------ ENTRIES PROVIDED

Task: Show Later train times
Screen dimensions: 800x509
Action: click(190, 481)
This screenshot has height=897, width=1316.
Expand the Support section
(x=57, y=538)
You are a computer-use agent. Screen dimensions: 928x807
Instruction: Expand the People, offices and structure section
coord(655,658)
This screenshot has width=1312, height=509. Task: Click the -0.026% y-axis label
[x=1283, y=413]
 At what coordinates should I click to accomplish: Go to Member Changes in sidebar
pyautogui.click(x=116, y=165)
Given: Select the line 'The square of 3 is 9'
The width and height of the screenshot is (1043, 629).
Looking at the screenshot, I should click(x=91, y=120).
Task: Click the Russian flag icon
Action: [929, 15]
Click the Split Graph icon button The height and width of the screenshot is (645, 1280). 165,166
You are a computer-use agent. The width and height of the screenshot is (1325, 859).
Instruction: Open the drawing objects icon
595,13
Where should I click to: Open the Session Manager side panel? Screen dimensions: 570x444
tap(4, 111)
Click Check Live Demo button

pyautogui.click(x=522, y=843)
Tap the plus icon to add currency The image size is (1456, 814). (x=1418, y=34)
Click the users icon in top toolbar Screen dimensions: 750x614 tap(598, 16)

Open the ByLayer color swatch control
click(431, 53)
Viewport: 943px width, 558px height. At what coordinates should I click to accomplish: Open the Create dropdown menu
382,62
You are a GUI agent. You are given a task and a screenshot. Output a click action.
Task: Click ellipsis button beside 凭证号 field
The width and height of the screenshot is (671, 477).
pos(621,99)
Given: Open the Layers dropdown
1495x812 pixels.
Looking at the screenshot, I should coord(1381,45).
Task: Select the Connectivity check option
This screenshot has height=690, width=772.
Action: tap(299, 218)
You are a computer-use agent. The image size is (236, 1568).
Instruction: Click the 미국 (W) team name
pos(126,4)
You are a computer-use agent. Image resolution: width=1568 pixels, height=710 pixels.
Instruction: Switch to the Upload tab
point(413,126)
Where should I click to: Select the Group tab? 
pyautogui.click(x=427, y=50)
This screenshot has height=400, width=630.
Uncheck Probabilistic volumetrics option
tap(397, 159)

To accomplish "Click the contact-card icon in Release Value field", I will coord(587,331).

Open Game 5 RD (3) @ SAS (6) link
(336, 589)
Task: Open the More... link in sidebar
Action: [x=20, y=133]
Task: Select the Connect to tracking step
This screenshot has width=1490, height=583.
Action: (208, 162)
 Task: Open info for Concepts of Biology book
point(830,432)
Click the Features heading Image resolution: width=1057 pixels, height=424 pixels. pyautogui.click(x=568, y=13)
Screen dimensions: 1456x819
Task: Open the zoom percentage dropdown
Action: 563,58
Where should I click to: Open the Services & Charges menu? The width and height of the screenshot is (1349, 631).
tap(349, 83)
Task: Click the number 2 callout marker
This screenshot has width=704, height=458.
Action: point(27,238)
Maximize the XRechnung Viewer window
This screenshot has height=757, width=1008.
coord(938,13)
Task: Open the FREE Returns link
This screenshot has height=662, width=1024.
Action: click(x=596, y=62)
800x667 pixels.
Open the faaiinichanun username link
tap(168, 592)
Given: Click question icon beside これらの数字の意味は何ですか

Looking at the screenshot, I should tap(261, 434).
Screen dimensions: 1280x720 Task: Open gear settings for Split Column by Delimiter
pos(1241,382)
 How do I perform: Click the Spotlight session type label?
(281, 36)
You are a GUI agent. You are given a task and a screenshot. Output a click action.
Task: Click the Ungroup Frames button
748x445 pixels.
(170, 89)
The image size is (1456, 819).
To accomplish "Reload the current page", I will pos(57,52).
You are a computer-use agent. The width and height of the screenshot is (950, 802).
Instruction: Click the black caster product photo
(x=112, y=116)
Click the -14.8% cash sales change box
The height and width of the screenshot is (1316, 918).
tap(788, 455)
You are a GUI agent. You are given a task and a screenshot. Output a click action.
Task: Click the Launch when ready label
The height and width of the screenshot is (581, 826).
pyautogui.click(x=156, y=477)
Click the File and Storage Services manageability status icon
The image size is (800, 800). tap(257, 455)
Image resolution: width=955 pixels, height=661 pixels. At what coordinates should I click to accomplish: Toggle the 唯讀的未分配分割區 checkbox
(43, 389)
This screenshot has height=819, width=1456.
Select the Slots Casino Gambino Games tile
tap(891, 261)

------------

Reproduce the entries above verbatim, in their original order.

SOLUTION FOR THIS EXERCISE:
Task: Show Later train times
Screen dimensions: 800x509
Action: click(190, 481)
This screenshot has height=897, width=1316.
Expand the Support section
(x=57, y=538)
You are a computer-use agent. Screen dimensions: 928x807
Instruction: Expand the People, offices and structure section
coord(655,658)
This screenshot has width=1312, height=509. Task: Click the -0.026% y-axis label
[x=1283, y=413]
 At what coordinates should I click to accomplish: Go to Member Changes in sidebar
pyautogui.click(x=116, y=165)
Given: Select the line 'The square of 3 is 9'
The width and height of the screenshot is (1043, 629).
Looking at the screenshot, I should click(x=91, y=120).
Task: Click the Russian flag icon
Action: [929, 15]
Click the Split Graph icon button The height and width of the screenshot is (645, 1280). 165,166
You are a computer-use agent. The width and height of the screenshot is (1325, 859).
Instruction: Open the drawing objects icon
595,13
Where should I click to: Open the Session Manager side panel? Screen dimensions: 570x444
tap(4, 111)
Click Check Live Demo button

pyautogui.click(x=522, y=843)
Tap the plus icon to add currency The image size is (1456, 814). (x=1418, y=34)
Click the users icon in top toolbar Screen dimensions: 750x614 tap(598, 16)

Open the ByLayer color swatch control
click(431, 53)
Viewport: 943px width, 558px height. At what coordinates should I click to accomplish: Open the Create dropdown menu
382,62
You are a GUI agent. You are given a task and a screenshot. Output a click action.
Task: Click ellipsis button beside 凭证号 field
The width and height of the screenshot is (671, 477).
pos(621,99)
Given: Open the Layers dropdown
1495x812 pixels.
Looking at the screenshot, I should coord(1381,45).
Task: Select the Connectivity check option
This screenshot has height=690, width=772.
Action: tap(299, 218)
You are a computer-use agent. The image size is (236, 1568).
Instruction: Click the 미국 (W) team name
pos(126,4)
You are a computer-use agent. Image resolution: width=1568 pixels, height=710 pixels.
Instruction: Switch to the Upload tab
point(413,126)
Where should I click to: Select the Group tab? 
pyautogui.click(x=427, y=50)
This screenshot has height=400, width=630.
Uncheck Probabilistic volumetrics option
tap(397, 159)

To accomplish "Click the contact-card icon in Release Value field", I will coord(587,331).

Open Game 5 RD (3) @ SAS (6) link
(336, 589)
Task: Open the More... link in sidebar
Action: [x=20, y=133]
Task: Select the Connect to tracking step
This screenshot has width=1490, height=583.
Action: (208, 162)
 Task: Open info for Concepts of Biology book
point(830,432)
Click the Features heading Image resolution: width=1057 pixels, height=424 pixels. pyautogui.click(x=568, y=13)
Screen dimensions: 1456x819
Task: Open the zoom percentage dropdown
Action: 563,58
Where should I click to: Open the Services & Charges menu? The width and height of the screenshot is (1349, 631).
tap(349, 83)
Task: Click the number 2 callout marker
This screenshot has width=704, height=458.
Action: point(27,238)
Maximize the XRechnung Viewer window
This screenshot has height=757, width=1008.
coord(938,13)
Task: Open the FREE Returns link
This screenshot has height=662, width=1024.
Action: click(x=596, y=62)
800x667 pixels.
Open the faaiinichanun username link
tap(168, 592)
Given: Click question icon beside これらの数字の意味は何ですか

Looking at the screenshot, I should tap(261, 434).
Screen dimensions: 1280x720 Task: Open gear settings for Split Column by Delimiter
pos(1241,382)
 How do I perform: Click the Spotlight session type label?
(281, 36)
You are a GUI agent. You are given a task and a screenshot. Output a click action.
Task: Click the Ungroup Frames button
748x445 pixels.
(170, 89)
The image size is (1456, 819).
To accomplish "Reload the current page", I will pos(57,52).
You are a computer-use agent. The width and height of the screenshot is (950, 802).
Instruction: Click the black caster product photo
(x=112, y=116)
Click the -14.8% cash sales change box
The height and width of the screenshot is (1316, 918).
tap(788, 455)
You are a GUI agent. You are given a task and a screenshot. Output a click action.
Task: Click the Launch when ready label
The height and width of the screenshot is (581, 826).
pyautogui.click(x=156, y=477)
Click the File and Storage Services manageability status icon
The image size is (800, 800). tap(257, 455)
Image resolution: width=955 pixels, height=661 pixels. At what coordinates should I click to accomplish: Toggle the 唯讀的未分配分割區 checkbox
(43, 389)
This screenshot has height=819, width=1456.
Select the Slots Casino Gambino Games tile
tap(891, 261)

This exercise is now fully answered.